Detection
The detection question is easy: we can't. It's not like in the movies. We don't have telescopes sweeping the sky like radar. We can't zoom and enhance.
To get an idea of Earth's detection capabilities, just look at our best picture of Pluto taken from Earth (actually Low Earth Orbit).
This is a composite of hundreds of images taken over the course of a year by the Hubble Space Telescope, and it is 1000 km wide. If your spacecraft is 1km wide, huge by spacecraft standards, it is 1000 times smaller than Pluto and would be a single pixel, if that.
An Extrasolar Maneuvering Object!
We do now have some wide-field instruments and sky surveys constantly sweeping the sky looking for minor planets and asteroids, but at the distance of Pluto a ship-sized object would not even register.
Your ship would eventually be spotted as it moved closer, much closer, and would be registered just as some new asteroid. Scientists would take note of the new object, more telescopes would start observing to determine its orbit, and they'd eventually notice a few things.
First, it's headed for Earth. This would get it more attention as a possible threat to Earth. This would not cause a panic, we detect these all the time, and as we take more observations and get a more accurate orbit we're more and more confident it will miss. But observations will reveal the next issue...
It's extrasolar! Meaning its orbit indicates that it must have come from outside our solar system. The discovery of 'Oumuamua recently caused a stir, but it was still a scientific curiosity. This would cause more observations. Eventually they'd realize...
It's maneuvering! A hunk of space-rock should follow a predictable orbit around the Sun. Any corrections and maneuvers the ship makes would cause it to not follow predictions. However, unless it's something really dramatic, there Earth scientists would still not label it a spacecraft and would be extremely hesitant to do so. There are plenty of reasons for "non-gravitational acceleration" and scientists will search for a natural explanation.
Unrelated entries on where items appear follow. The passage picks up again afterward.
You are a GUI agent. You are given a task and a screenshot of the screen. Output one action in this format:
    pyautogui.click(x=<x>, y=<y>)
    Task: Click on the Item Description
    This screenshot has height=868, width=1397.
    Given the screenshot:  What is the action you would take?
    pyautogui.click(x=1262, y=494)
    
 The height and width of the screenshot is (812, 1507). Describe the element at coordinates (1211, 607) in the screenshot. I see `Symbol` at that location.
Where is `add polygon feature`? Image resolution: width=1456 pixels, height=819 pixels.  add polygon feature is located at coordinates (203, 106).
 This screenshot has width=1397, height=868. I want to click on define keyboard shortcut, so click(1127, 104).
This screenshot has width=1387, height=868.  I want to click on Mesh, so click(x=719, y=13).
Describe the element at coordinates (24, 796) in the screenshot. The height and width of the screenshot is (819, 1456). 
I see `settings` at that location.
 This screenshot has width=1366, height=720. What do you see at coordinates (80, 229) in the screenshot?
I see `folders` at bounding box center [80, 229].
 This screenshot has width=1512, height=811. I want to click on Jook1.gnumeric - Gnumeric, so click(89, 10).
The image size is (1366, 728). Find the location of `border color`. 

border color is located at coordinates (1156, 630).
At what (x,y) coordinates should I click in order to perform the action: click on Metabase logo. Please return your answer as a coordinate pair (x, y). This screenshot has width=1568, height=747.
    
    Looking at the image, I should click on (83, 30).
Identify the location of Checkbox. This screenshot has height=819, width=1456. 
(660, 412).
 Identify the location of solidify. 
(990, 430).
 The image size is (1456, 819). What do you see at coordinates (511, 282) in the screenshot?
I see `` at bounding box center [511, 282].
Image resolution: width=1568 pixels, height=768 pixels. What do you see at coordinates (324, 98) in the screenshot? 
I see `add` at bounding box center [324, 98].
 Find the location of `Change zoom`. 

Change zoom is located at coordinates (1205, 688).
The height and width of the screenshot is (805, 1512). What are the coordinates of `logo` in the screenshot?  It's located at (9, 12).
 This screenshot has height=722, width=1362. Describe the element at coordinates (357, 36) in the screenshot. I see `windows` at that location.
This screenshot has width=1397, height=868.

As the ship gets closer to Earth it will have to maneuver more dramatically to achieve Earth orbit and the evidence will mount that there can be no natural explanation, or it will get close enough that it can be directly imaged. By that point, the ship is practically on top of us.
Extremely fast, but still slow.
Because our detection capabilities are so bad, and because it would take us quite some time to determine that it's not a natural object, your spaceship has to move quite slowly... but still far, far faster than any man-made object. For example, the journey from Earth to Mars takes months, in part because we're coasting most of the way. New Horizons, one of the fastest spacecraft ever, took almost 10 years to reach Pluto.
So you can choose however fast you like for your spacecraft to go to get your week, it will still be fantastically fast compared to Earth spacecraft.
So basically the easiest FTL 'jump' is the one between places of no planets or asteroids or suns.
If so, that ship will have to come out of FTL waaay before Pluto.
Which is the last "planet"?
What is and is not a "planet" is decided less by physics and more by human definition. For example, Pluto is no longer considered a "planet" by humans, it is a "dwarf planet", but that should not affect an alien's FTL drive.
There's plenty of other dwarf planets past Pluto, including some, like Eris, which are more massive than Pluto.
In addition, the solar system doesn't just stop at Pluto. There is the Kuiper Belt which is a second asteroid belt far larger and more massive (but less dense) than the belt between Mars and Jupiter. Neither of these are very dense at all, certainly not like depicted in the movies, and we send spacecraft through hem all the time.
Neptune... or Saturn.
As you say, FTL drives are affected by gravity, but Pluto and other Trans-Neptunian Objects are far, far too small and spread out to have an influence.
Instead I'd suggest they need to drop out of FTL because of the first really massive object which can influence its entire orbit: Neptune. It is nearly as far out as Pluto, and it is massive enough to be a plausible influence.
Or you can decide Neptune and Uranus were on the other side of the solar system and it jumps in near Saturn. It really doesn't matter, we still wouldn't see it.
Just Don't Mention It.
In the finest tradition of good sci-fi, if you don't have to explain it don't explain it. Especially if you're not an expert in that field.
Since our detection capabilities are so bad, you don't have to explain the details at all. As above, the first Earth will know of it is vague observations of some new asteroid. If it comes up later in the story, all you need the aliens say is their FTL drive is influenced by gravity and they had to come out of FTL because they got too close to the Sun. Done.